Task details
Write out the records word for word, beginning with the line that contains "is (1088, 547)." and continuing through the line that contains "pyautogui.click(x=9, y=350)", including both of those lines.

-- Begin Source material --

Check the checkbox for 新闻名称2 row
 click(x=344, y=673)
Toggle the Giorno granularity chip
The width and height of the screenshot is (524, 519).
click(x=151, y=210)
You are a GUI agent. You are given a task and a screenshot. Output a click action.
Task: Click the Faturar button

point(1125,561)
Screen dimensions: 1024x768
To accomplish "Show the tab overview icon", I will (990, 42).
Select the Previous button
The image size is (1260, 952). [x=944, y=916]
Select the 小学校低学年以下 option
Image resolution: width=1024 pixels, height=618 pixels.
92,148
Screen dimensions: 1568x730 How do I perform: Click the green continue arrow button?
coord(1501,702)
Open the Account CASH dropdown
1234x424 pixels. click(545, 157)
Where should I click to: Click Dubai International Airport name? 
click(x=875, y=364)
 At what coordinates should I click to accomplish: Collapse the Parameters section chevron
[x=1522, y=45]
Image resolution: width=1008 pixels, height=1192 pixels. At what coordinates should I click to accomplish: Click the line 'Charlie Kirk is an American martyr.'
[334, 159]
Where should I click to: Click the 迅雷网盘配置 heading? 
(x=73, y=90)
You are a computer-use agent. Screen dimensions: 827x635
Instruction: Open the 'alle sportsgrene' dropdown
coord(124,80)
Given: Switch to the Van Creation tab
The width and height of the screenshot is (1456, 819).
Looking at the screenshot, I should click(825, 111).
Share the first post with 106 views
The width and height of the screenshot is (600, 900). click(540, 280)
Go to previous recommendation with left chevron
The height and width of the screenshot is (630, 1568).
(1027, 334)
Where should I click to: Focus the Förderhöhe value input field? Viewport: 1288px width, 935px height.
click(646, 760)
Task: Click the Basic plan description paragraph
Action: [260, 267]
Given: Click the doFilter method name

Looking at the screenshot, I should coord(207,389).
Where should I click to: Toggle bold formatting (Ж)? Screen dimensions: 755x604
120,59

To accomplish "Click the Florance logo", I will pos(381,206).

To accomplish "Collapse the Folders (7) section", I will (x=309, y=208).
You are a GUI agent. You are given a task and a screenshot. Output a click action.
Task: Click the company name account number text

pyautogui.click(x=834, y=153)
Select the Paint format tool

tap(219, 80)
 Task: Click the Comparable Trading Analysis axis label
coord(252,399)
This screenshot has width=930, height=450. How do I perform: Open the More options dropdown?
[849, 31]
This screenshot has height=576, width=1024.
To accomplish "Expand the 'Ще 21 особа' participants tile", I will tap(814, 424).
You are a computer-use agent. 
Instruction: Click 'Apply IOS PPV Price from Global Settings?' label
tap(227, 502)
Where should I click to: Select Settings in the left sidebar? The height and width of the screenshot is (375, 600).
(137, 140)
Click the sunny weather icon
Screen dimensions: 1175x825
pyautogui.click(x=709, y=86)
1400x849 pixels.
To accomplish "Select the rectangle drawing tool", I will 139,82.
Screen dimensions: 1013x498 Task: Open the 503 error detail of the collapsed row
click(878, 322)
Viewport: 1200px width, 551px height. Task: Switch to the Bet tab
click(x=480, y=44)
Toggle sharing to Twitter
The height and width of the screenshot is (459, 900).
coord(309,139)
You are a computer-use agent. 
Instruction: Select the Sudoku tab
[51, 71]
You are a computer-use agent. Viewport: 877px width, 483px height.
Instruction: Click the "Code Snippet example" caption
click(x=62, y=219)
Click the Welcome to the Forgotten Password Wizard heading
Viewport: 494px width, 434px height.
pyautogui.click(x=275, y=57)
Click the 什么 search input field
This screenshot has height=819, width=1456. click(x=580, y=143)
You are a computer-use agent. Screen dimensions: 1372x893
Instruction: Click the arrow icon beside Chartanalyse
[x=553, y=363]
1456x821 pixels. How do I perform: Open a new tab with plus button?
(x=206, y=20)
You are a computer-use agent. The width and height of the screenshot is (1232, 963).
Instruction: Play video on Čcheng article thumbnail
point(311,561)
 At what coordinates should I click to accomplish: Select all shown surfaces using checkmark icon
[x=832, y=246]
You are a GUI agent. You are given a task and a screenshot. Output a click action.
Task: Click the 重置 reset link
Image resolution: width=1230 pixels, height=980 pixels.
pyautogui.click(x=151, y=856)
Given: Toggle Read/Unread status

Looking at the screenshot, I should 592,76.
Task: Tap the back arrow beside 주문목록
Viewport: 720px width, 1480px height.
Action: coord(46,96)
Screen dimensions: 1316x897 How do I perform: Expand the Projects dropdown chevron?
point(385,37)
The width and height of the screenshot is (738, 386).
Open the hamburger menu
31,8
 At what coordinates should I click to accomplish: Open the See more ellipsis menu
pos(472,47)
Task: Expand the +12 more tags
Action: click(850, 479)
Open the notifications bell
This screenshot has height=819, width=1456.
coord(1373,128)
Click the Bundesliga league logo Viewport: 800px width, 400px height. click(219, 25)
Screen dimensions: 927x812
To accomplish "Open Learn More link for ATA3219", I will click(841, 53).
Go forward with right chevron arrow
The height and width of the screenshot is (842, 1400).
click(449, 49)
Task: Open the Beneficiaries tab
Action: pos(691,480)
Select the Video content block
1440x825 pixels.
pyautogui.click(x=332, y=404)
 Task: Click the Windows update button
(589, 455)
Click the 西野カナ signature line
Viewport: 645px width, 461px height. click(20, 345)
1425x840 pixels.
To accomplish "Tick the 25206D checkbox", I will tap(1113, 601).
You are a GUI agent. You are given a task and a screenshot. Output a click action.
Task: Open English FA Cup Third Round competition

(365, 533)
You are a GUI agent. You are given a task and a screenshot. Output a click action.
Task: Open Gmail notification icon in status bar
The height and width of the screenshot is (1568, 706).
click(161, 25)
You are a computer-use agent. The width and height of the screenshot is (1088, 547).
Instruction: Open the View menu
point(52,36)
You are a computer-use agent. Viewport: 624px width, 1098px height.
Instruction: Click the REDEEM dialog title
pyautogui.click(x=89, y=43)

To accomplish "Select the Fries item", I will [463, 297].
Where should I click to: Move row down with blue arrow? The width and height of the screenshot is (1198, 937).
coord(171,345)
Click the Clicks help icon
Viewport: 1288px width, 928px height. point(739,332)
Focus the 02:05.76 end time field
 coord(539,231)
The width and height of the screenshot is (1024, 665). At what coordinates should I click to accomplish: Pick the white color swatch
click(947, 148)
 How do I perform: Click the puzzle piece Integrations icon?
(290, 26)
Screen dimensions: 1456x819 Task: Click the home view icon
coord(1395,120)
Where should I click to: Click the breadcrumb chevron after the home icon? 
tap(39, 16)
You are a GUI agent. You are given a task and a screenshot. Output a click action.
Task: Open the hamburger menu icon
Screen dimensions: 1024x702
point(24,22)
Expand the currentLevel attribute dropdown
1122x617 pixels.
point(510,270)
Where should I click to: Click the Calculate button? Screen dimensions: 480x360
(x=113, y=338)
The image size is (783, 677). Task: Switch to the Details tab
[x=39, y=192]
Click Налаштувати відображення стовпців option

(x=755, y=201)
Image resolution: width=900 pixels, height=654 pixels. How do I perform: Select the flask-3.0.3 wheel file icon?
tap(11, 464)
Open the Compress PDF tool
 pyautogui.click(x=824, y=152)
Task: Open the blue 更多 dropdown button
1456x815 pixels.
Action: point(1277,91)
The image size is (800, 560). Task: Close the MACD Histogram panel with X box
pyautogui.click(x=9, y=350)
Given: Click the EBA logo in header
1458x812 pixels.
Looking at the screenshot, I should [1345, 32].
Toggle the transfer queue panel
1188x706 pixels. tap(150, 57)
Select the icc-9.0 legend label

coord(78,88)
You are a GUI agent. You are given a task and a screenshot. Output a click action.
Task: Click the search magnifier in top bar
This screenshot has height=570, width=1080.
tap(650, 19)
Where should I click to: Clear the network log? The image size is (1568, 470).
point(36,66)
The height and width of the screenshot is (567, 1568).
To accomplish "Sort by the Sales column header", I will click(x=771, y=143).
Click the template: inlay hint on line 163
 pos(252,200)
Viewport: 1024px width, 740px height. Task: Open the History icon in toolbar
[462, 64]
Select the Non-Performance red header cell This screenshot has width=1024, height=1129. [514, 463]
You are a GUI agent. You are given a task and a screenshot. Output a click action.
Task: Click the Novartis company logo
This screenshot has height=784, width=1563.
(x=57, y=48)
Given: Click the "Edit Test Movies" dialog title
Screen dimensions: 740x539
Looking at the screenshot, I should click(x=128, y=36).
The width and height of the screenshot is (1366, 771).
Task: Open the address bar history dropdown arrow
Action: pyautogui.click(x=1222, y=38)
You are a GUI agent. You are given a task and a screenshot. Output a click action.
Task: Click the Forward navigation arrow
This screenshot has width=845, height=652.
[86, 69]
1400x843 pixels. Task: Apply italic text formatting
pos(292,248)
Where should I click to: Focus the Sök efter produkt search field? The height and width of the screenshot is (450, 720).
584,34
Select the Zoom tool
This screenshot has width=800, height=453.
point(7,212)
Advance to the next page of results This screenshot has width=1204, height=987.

-- End Source material --

Written solution
You are a computer-use agent. The width and height of the screenshot is (1088, 547).
Instruction: Open the View menu
point(52,36)
You are a computer-use agent. Viewport: 624px width, 1098px height.
Instruction: Click the REDEEM dialog title
pyautogui.click(x=89, y=43)

To accomplish "Select the Fries item", I will [463, 297].
Where should I click to: Move row down with blue arrow? The width and height of the screenshot is (1198, 937).
coord(171,345)
Click the Clicks help icon
Viewport: 1288px width, 928px height. point(739,332)
Focus the 02:05.76 end time field
 coord(539,231)
The width and height of the screenshot is (1024, 665). At what coordinates should I click to accomplish: Pick the white color swatch
click(947, 148)
 How do I perform: Click the puzzle piece Integrations icon?
(290, 26)
Screen dimensions: 1456x819 Task: Click the home view icon
coord(1395,120)
Where should I click to: Click the breadcrumb chevron after the home icon? 
tap(39, 16)
You are a GUI agent. You are given a task and a screenshot. Output a click action.
Task: Open the hamburger menu icon
Screen dimensions: 1024x702
point(24,22)
Expand the currentLevel attribute dropdown
1122x617 pixels.
point(510,270)
Where should I click to: Click the Calculate button? Screen dimensions: 480x360
(x=113, y=338)
The image size is (783, 677). Task: Switch to the Details tab
[x=39, y=192]
Click Налаштувати відображення стовпців option

(x=755, y=201)
Image resolution: width=900 pixels, height=654 pixels. How do I perform: Select the flask-3.0.3 wheel file icon?
tap(11, 464)
Open the Compress PDF tool
 pyautogui.click(x=824, y=152)
Task: Open the blue 更多 dropdown button
1456x815 pixels.
Action: point(1277,91)
The image size is (800, 560). Task: Close the MACD Histogram panel with X box
pyautogui.click(x=9, y=350)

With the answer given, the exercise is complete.